So, why is it that marriage, divorce, and conversion are governed exclusively by Jewish law? Why not resolve the issue by establishing legal procedures for marital and family law that are exclusive to the secular judicial system and that all Israeli citizens have access to? Although this seems like a simple solution, the situation cannot be repaired by a quick fix or further segregation. The political reason for this is the “Rabbinical Courts Jurisdiction (Marriage and Divorce) Law” of 1953, which has entitled Rabbinic Courts to address matters of family law as they see fit. This alone has made it difficult for the secular courts to step in and amend certain cases (e.g. Levi v. District Rabbinical Court of Tel-Aviv-Jaffa)  where the Rabbinical Courts have failed to satisfy the state’s injunction regarding state protection of women’s equality and principles of natural justice.

To address these issues more thoroughly, we must also account for the cultural and theological dimensions of this debate. Porat argues that marriage and conversion are generally considered to be private actions, but they are moments in Jewish life that directly affect the entire public. These life-cycle events are therefore “entrance gates to the Jewish collective” that religious leaders feel they must regulate in order to maintain a sense of Jewish unity. Thus, the primary concern among Rabbinical Courts is to preserve a certain standard of “Jewishness,” in the religious sense. We see examples of this on a daily basis throughout Israel, from the regular closure of shops and public transportation to observe Shabbat on Fridays and Saturdays, to the abundance of kosher restaurants, or the legal formalities in determining the legitimacy of one’s conversion to Judaism if they wish to make aliya.
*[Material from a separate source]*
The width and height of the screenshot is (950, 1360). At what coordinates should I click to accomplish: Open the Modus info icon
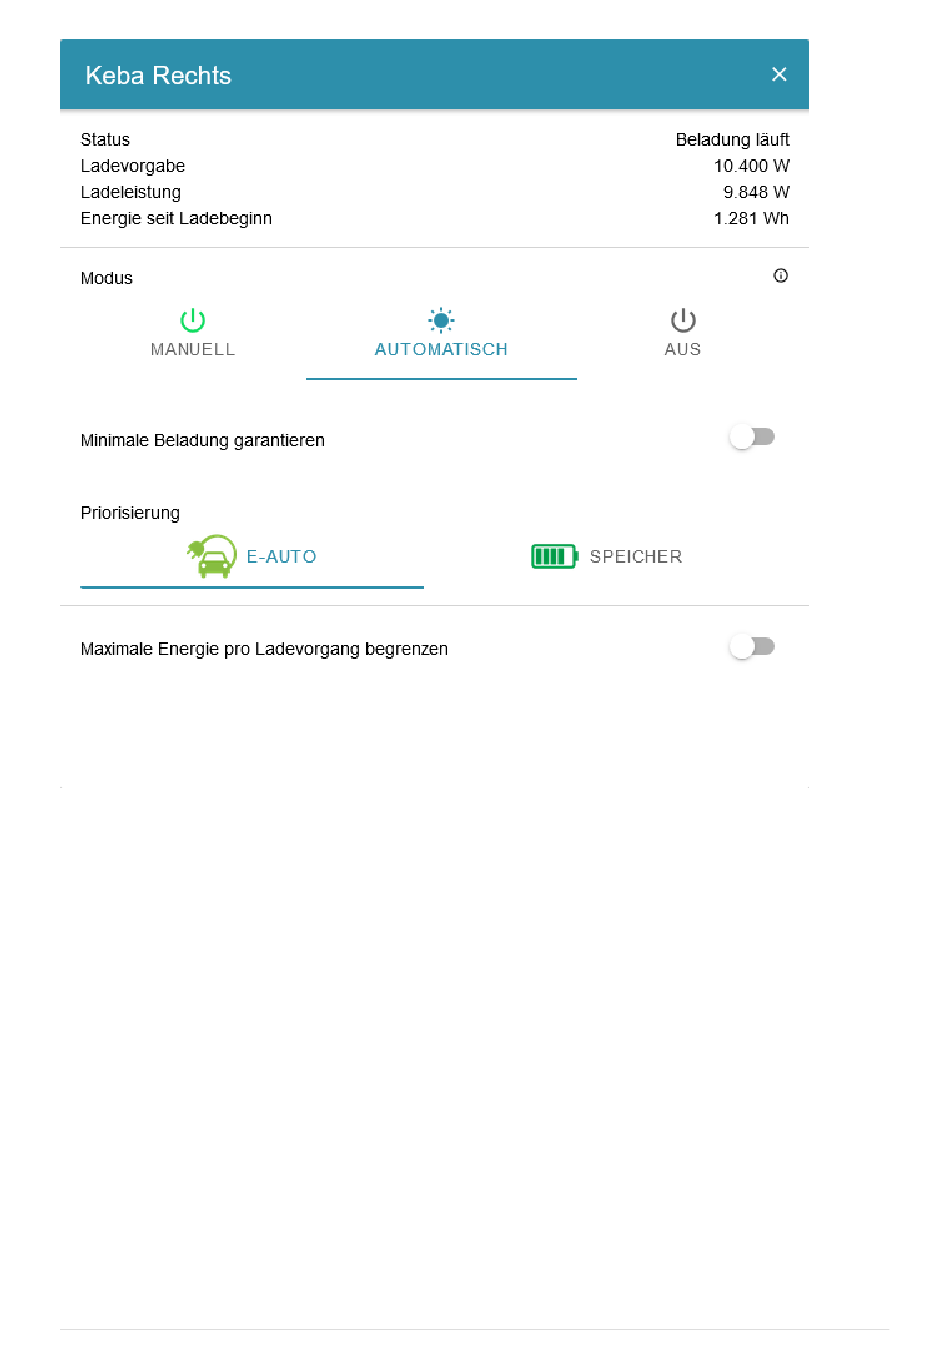click(x=781, y=276)
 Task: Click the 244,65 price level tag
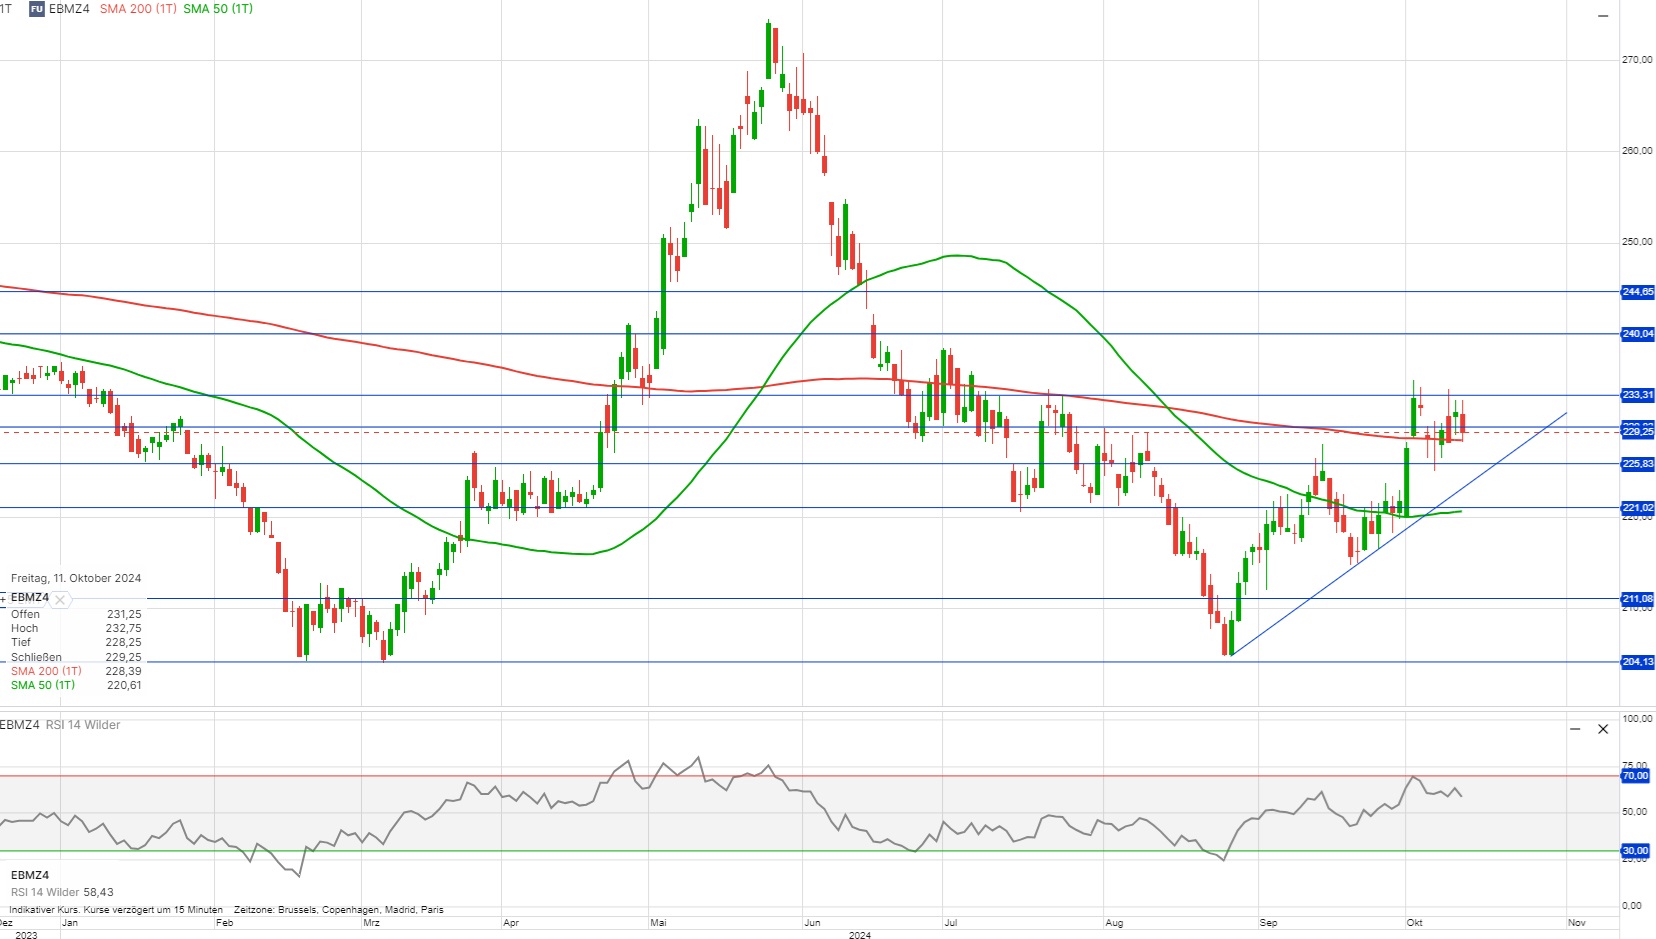click(x=1637, y=292)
An important question that Scolnicov addresses in his article, which relates to this discussion (and will hopefully tie my ideas together), is whether religious or secular courts have ultimate authority in the state of Israel, particularly in matters of personal status? Although the level of legal autonomy granted to religious institutions within the secular state of Israel raises flags concerning potential violation of Israel’s Basic Laws, some Israelis (particularly the strictly observant) believe that the state is not Jewish enough. In other words, more religious laws and practices could be integrated into public life if we are to adequately characterize Israel as a “Jewish state.” Miriam Woelke, an inside blogger who discusses relevant issues within the Orthodox and haredi communities living in Mea Shearim, argues that Israel is a “State for JEWS,” rather than a “JEWISH state.” In other words, Israel is “not a jewish as we think” because the government is attempting to “eradicate anything Jewish” in the country with secularism. She argues that “many secular Jews prefer to be just like all the other nations but don’t realize that no Jew can escape his destiny.” What is this “destiny” she is referring to? Her blog seems to imply that to be a Jew is to accept that there are particular means (i.e religious laws) for achieving a fully observant life. These laws should not only guide, but also govern all understandings of “Jewishness,” regardless of secular principles. Although this seems to be a tall order, we can observe this tension in defining Israeli-Jewish identity from a legal standpoint by calling attention to the various responses to the demand for civil marriage in Israel by non-observant Jews. Rabbinic Courts argue that a union such as this must remain under religious jurisdiction, because the only law to be applied to these matters is “the law of the Torah.”

A question that should undergird any analysis of this situation should ask: “the law of the Torah,” according to which community and what interpretation? Although Reform and Conservative Judaism are prominent in the U.S. and Canada, the “status quo” in Israel is the Orthodox tradition. Therefore, if you wish to marry, you must do so according to Orthodox rituals and if you wish to convert to Judaism, or make aliya, the only form of Judaism that is valid and officially recognized by Rabbinic Courts is orthodoxy. This indicates that the road to defining “Jewishness” in Israel as a plurality of opinions, practices, and beliefs is near impossible to resolve, despite the effort to do so by way of a secular judicial system that aims to strike a balance between the liberal and democratic right to freedom of religion and the “complete equality of social and political rights to all inhabitants irrespective of religion, race or sex.”

Bibliography:

Scolnicov, Anat. 2006. “Religious Law, Religious Courts and Human Rights within Israeli Constitutional Structure.” International Journal of Constitutional Law 4: 732-740.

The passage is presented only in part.